A precise replica of Egypt’s tomb of Tutankhamun is due to be installed near the original in December this year, reported UK-based newspaper the Guardian.
Tutankhamun’s tomb is one of the 63 known burial sites in Luxor’s Valley of the Kings and is estimated to be 3,000 years old.
Officials hope the project will prolong the life of the original temple while promoting sustainable tourism in a country that has faced much unrest over the last two years.
After years of hosting visitors many of the pharaonic sites are under severe threat, with restoration efforts likely to cause further problems, according to the Guardian.
“The attempt to fix the tombs to make them visitable is itself now the largest long-term risk to the tombs,” said Adam Lowe, owner of the firm that created the tomb’s replica, to the Guardian.
Lowe’s Spanish-based firm “Factum Arte” led and funded the creation of the tomb's replica under the supervision of Egypt's Supreme Council of Antiquities.
The project could also give visitors the chance to experience other fragile sites that are too delicate to be reopened to the public.
“It’s revolutionary,” Kent Weeks, a leading Egyptologist who has been researching pharaonic sites since the 1960s, said to The Guardian.
“It’s not just a way of protecting the tomb of Tutankhamun, but it's a test case, a model that could be used to protect other sites across the country.”
“It’s a long-term plan that will put Egyptians in charge of documenting their own heritage. With this technology, they'll be able to scan any of their sites. In terms of building a database, it's a godsend, and it could safeguard not just the Valley of the Kings, but all of Egypt's heritage sites,” he added.
Leaders of the project acknowledge that the concept of visiting a replica could seem less appealing but they are inspired by the idea of giving visitors a chance to view an exact image of the crumbling tomb.

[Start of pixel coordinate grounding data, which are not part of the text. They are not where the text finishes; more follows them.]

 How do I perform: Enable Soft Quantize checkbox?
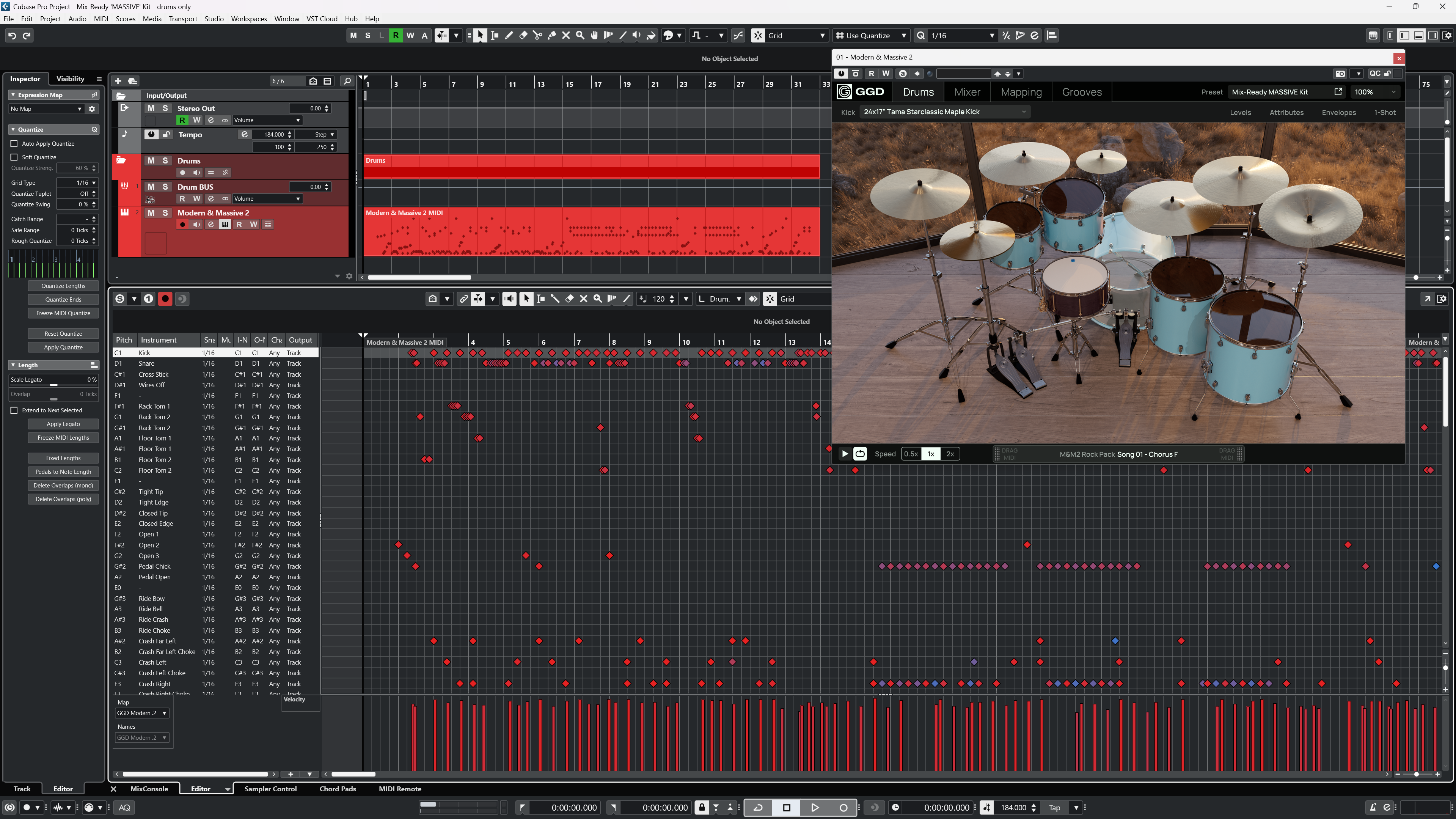(x=14, y=157)
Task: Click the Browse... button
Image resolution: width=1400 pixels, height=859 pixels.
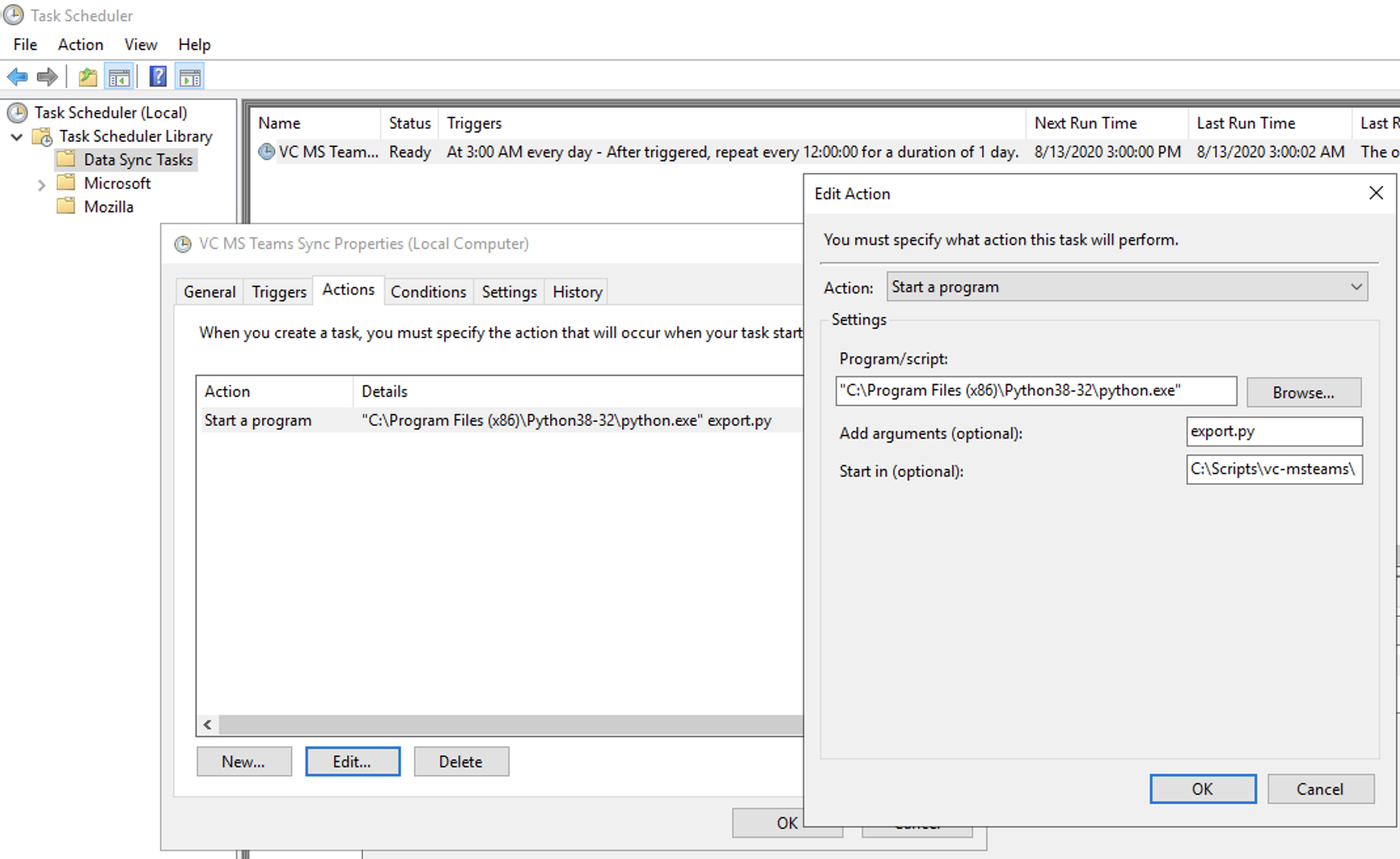Action: (x=1303, y=392)
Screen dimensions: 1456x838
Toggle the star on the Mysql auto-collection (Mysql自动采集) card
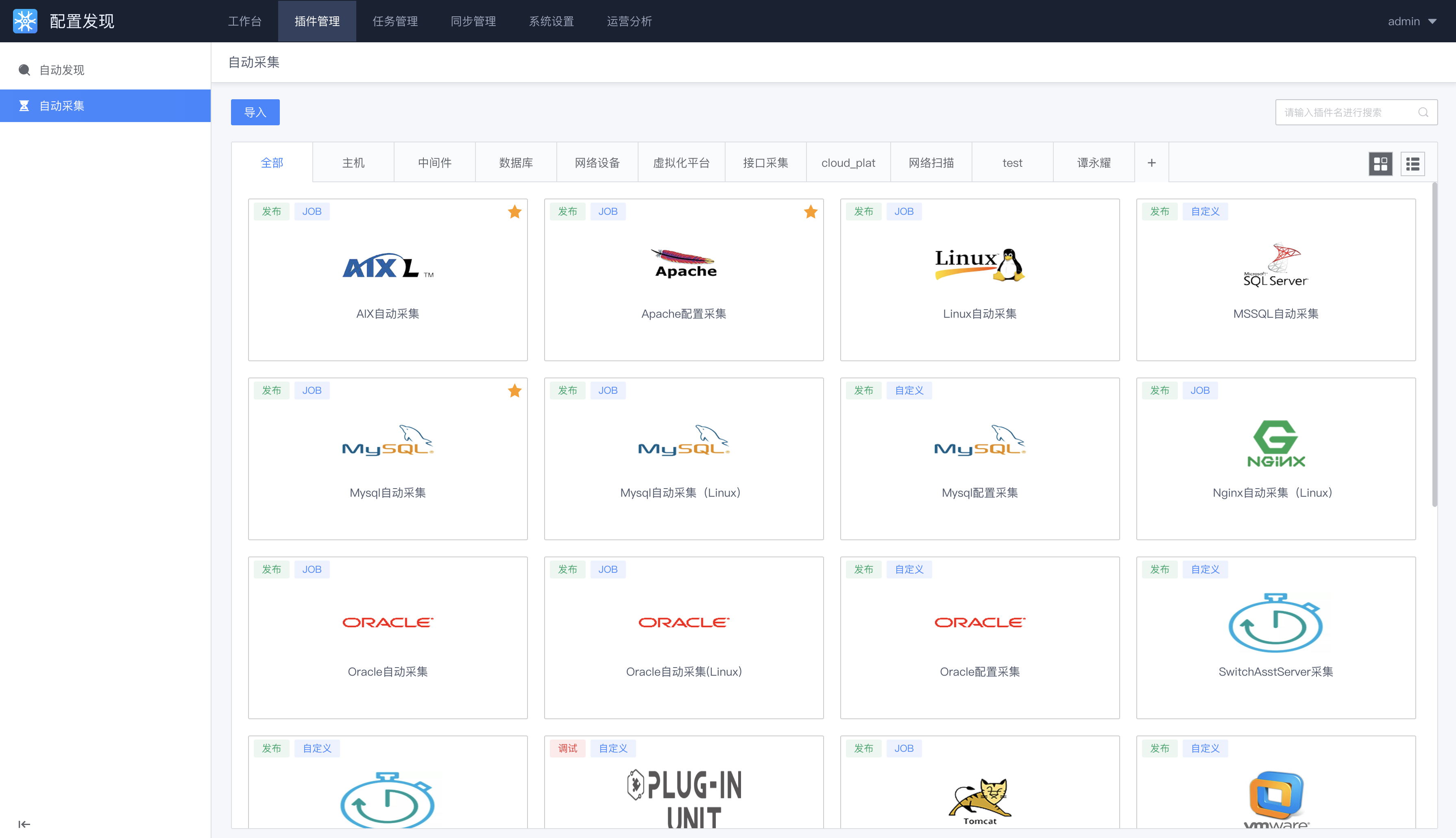pos(514,391)
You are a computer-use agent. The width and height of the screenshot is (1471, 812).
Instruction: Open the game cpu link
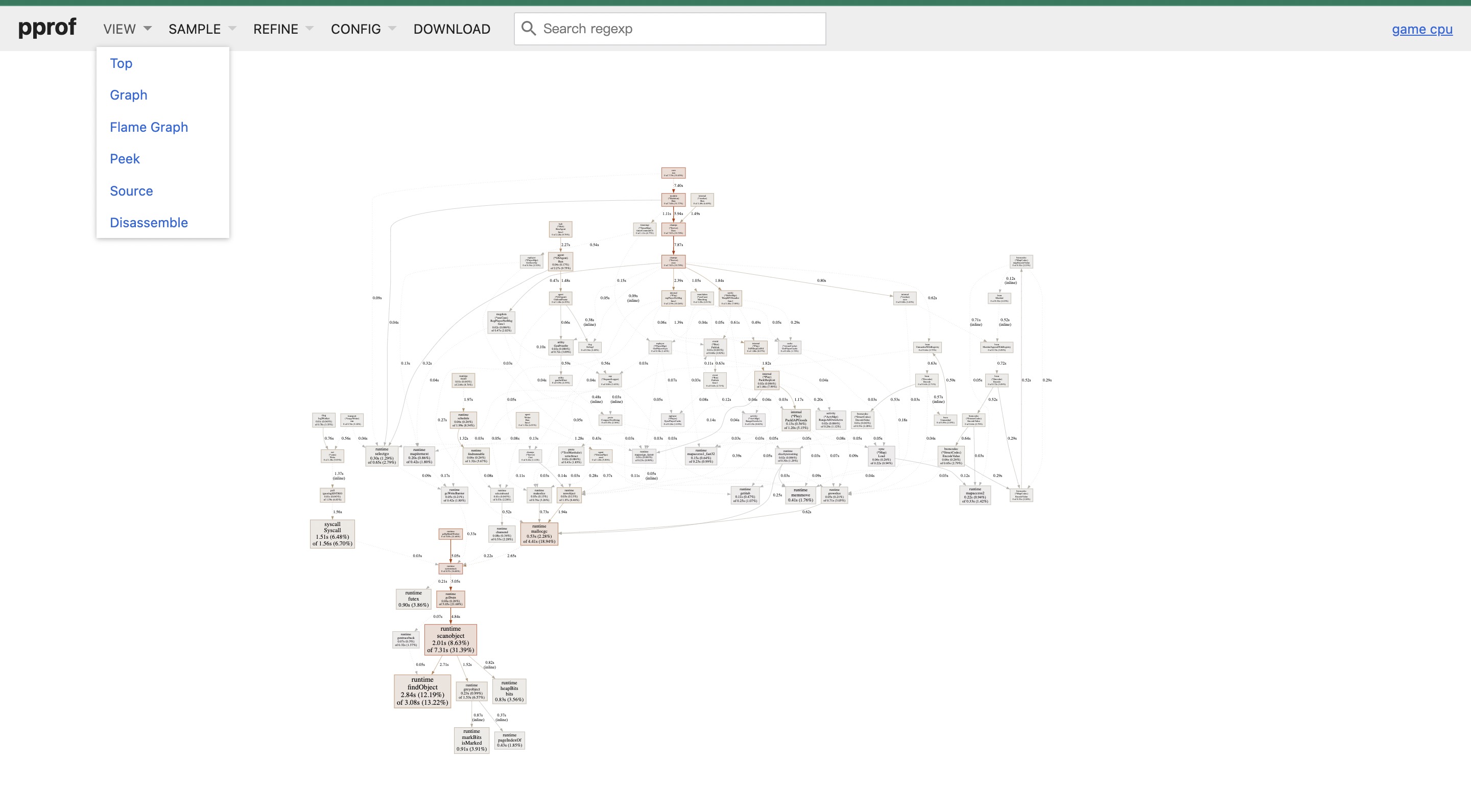pyautogui.click(x=1421, y=29)
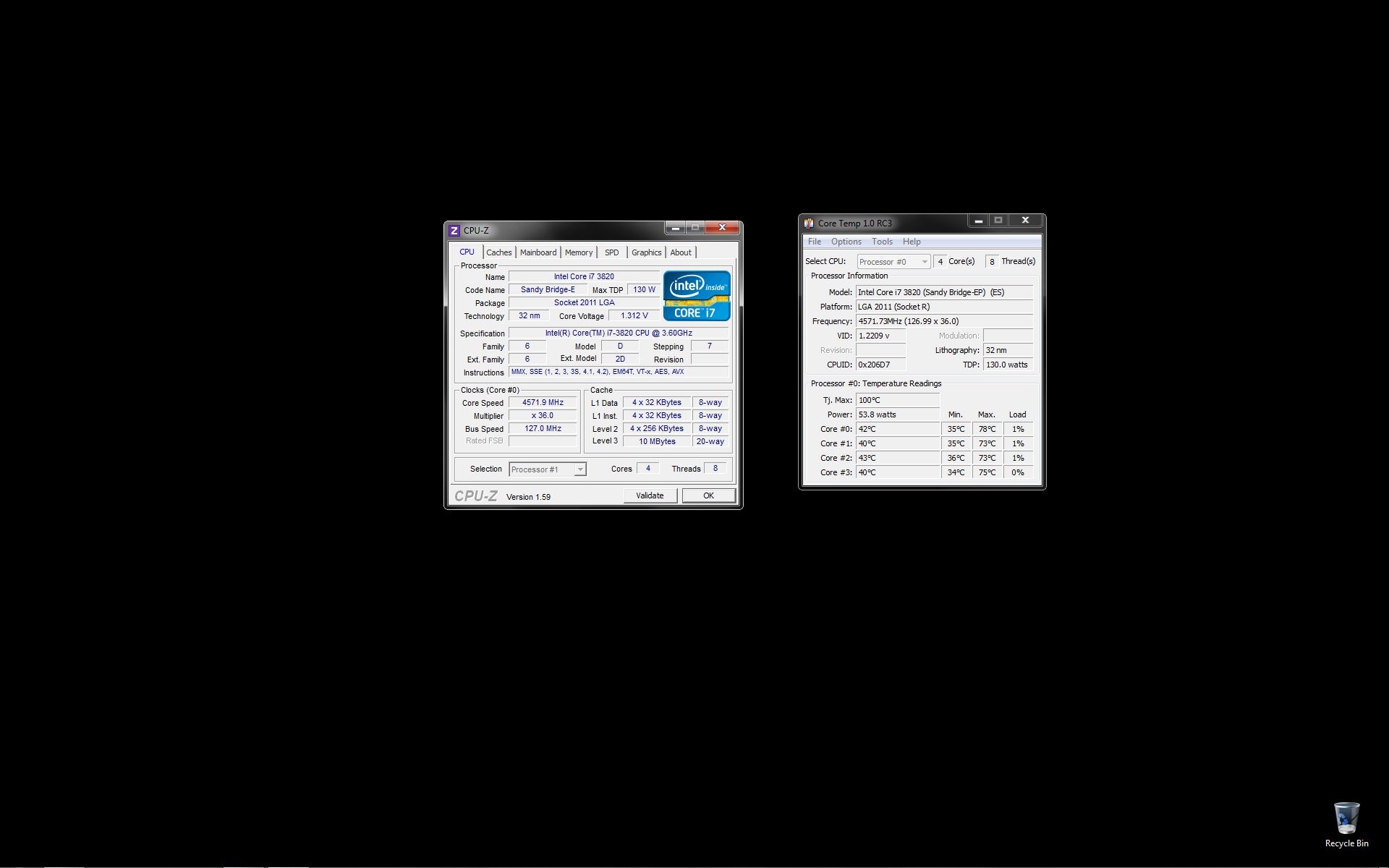Switch to the Memory tab
The image size is (1389, 868).
[x=578, y=252]
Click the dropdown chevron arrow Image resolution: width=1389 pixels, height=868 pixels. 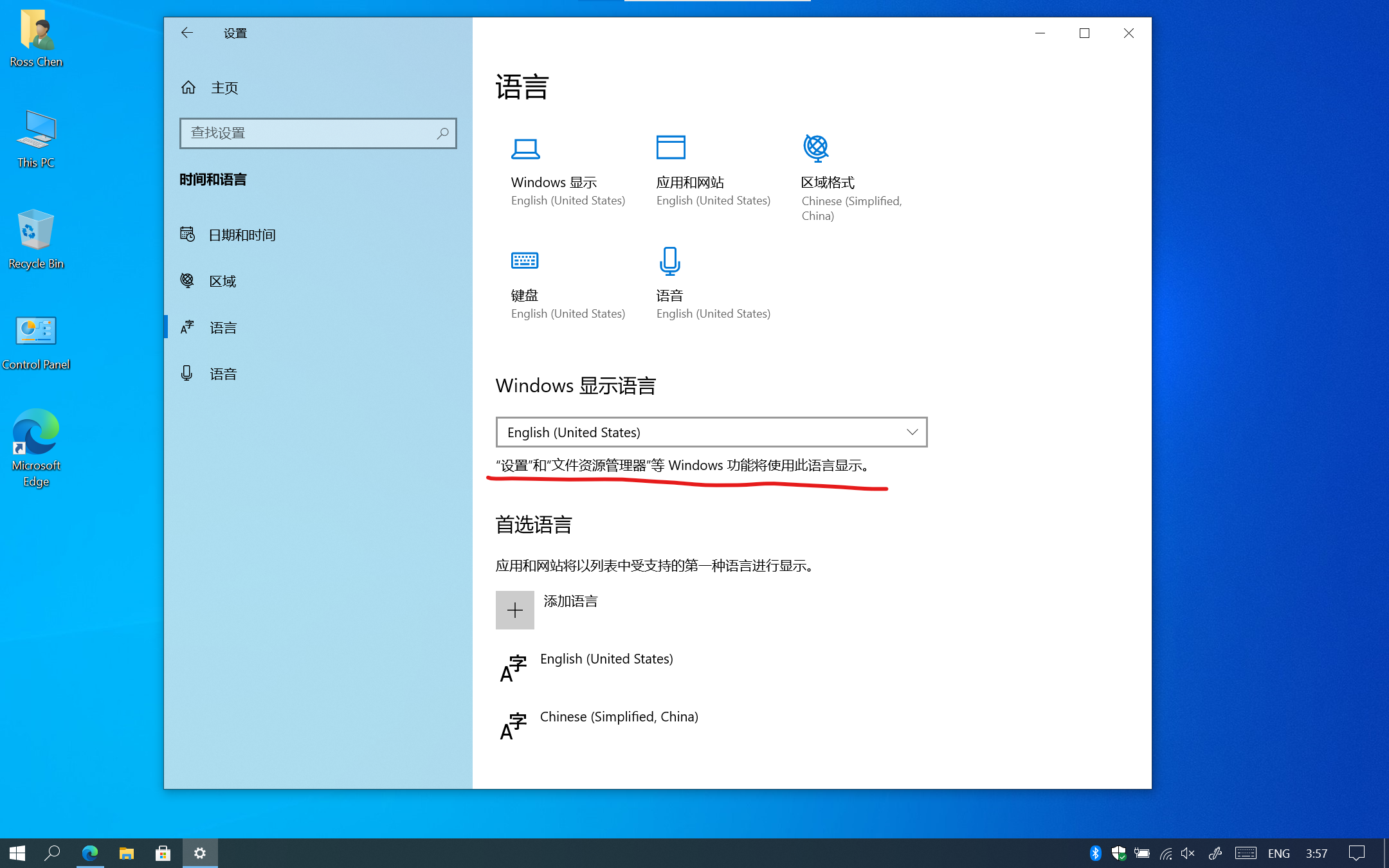[x=912, y=432]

“The challenge is to get people to visit the facsimile and say: my god, I can't tell the difference – and what's more, there are things I can experience in the facsimile that I can't in the original,” said Lowe to the newspaper. “We want people going to both, and tweeting and blogging and saying: this is a very interesting moment in the history of conservation, we understand the problem, and the facsimile is better than the original.”